VB-Helper has been free up to now, so you have to ask yourself, "Why have I been doing this, if I did not expect to make money out of it?" The answer to this question is the reason why there are so many top quality VB sites out there for free. Remember the answer to this question.

When you start charging money for it, you cease to be one of those many people helping out in the VB world for free, and you become one of those people making money out of it. Now there's nothing wrong with making money - I'm a capitalist living in a capitalist society - but the reason for your site's existence will change. The culture and spirit of your site will change. This is fine if this is where you want to take your site, but don't forget the answer to the first question.

If you want to charge for premier content, you have one of two options. Either you have already been giving it your best, so the "premiere content" is the stuff that has been free up to now (and is free all over the net), or you have not been giving it your best, and you plan to add some extra effort to add stuff that is better than anything you've done on the site so far. So the following questions come up: "Just how popular will your site be if you start charging for the main attraction?" and "How much extra effort do you have to add to come up with a continuous supply of saleable stuff?"

It seems to me that in the first case, people will simply get their free information elsewhere, so that's not really an option. In the second case, your extra effort will be paid for by selling the extra content. The effort of doing the free stuff, will still remain unpaid. The creation and maintenance of the premier content is exactly the same as getting a second job, and has no effect on the fact that you do not get paid for doing what you are doing on the site now.

And besides, you are already making money out of your "premier" work: The books you write, and the work you do for your employer. Are you willing (and able) to take on a third job of creating saleable web content? All that, while still supplying free web content to maintain your hit rate?

I think that the only way that you can keep the spirit of your web site unchanged, and get a little extra money for your effort, is by donations. There will be those who won't pay anything, and there will be those who pay a lot. And there will also be those who make $1 donations, and you will only see 70% of the money, but that's tough. It's the way the world works. We cannot demand that the people and the company that has to process our transactions do not get paid. Any company that sells something, whether retail, wholesale, product or service, will make more money with a few large transactions than with lots of little transactions. This will not ever change.

So in summary:

  1. Making your site commercial will change the spirit of your site,
  2. You will not get the hits you do if you start charging for the things that are currently free, and is available all over the internet.
  3. Adding premier content is like getting another job - the job pays for itself, and you will still not get paid for the free stuff.
  4. Paying people for the service of processing your transactions is normal, and it's just tough luck if the transactions are so small that you pay as much as 30%.

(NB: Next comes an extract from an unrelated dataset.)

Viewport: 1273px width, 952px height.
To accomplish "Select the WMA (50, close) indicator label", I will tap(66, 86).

[There are several good points here. I started VB Helper to support my books and to share some tips just to be helpful. Making the site more commercial would let me do a better job. I envision a better search facility with keywords that lets you view code with descriptive text and comments, or download example code. I don't have the time to make those changes (the site has gotten too big) right now. If I could make the site pay for my time, I could spend more time doing things like that. And doing a more consistent job of writing tutorials, essays, etc.

It's possible that people would go somewhere else for free information if the site cost money. The site would certainly have to have some advantage or content worth paying for.

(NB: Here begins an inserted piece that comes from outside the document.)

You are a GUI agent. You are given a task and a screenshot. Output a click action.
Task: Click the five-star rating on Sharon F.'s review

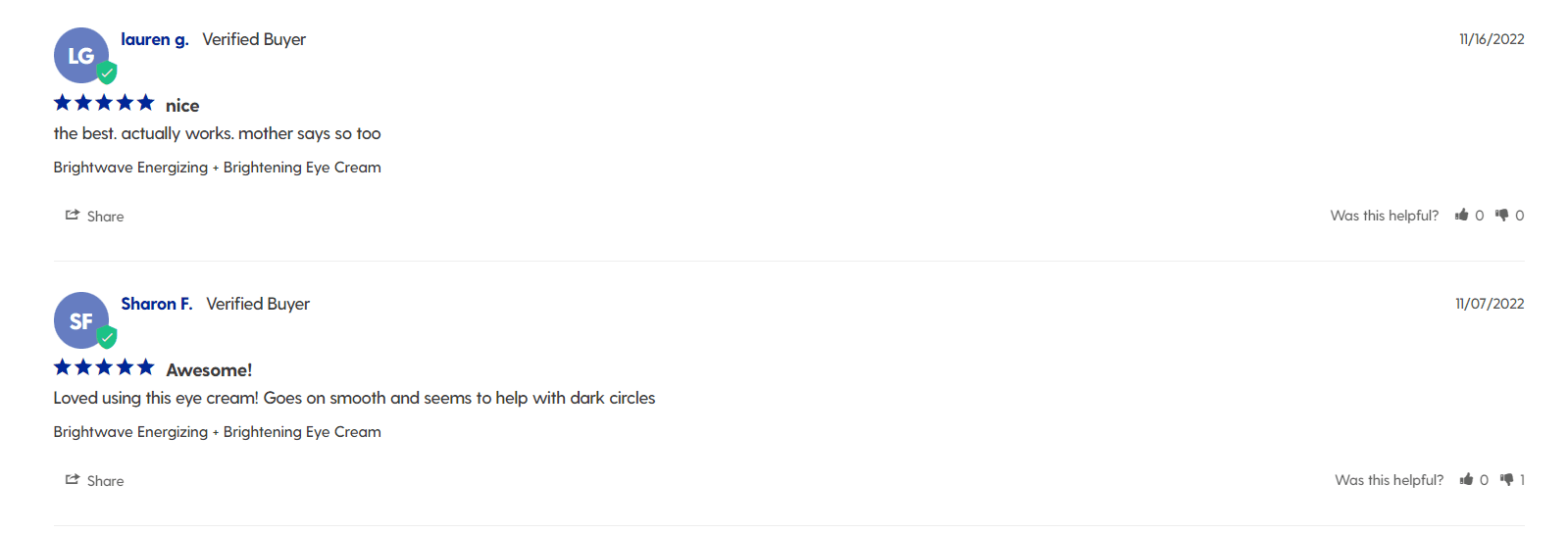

I'm not already making money out of "premier" work (books and the work you do for your employer). I think the site makes about $1,000 - $2,000 per year, mostly through Amazon sales, for about 1,000 hours of work. And I don't have an employer, at least not one who pays for me to maintain the site.

As for fees: charge fees are based more on what the market will bear rather than cost. There was probably a time when it cost the same amount to process a small transaction as a large one. The additional fees covered losses due to non-payment and interest lost while the charge sits unpaid. I can't believe that $1 payments generate more losses than larger ones or that they lose interest faster.

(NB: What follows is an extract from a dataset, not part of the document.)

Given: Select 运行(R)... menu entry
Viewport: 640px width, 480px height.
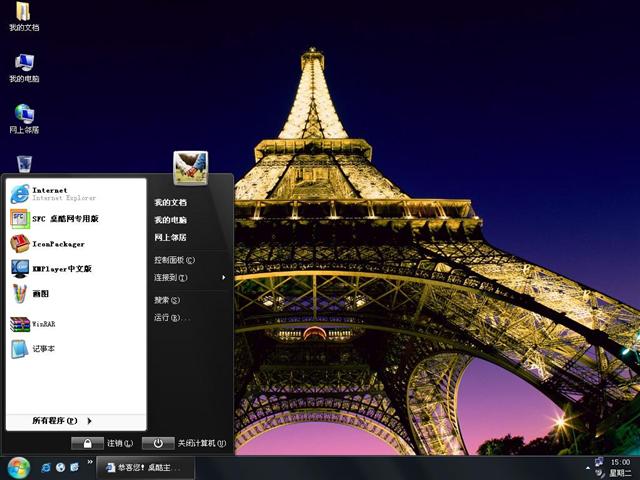Looking at the screenshot, I should (x=171, y=318).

Whether the fee structure makes sense or not, I guess the bigger question is, "Does this fee structure kill off a potential market for very small fee items?" Don't just think in terms of this Web site. Think about comic books, daily newspapers and magazines, articles for pay from news services, one-at-a-time jokes and stories, etc. Rigth now you can only reasonably buy those things in subscriptions. If very small payments were more cost effective, it might be possible to buy them when you want them.

Or not. It's entirely possible that noone would want to buy Dilbert cartoons and news articles one at a time.]


Just a quick thought based on a cross reference between this subject and the book buying essay. You mentioned that you had tried selling the idea of short 100 page books on short, limited subjects to your publisher but had it rejected.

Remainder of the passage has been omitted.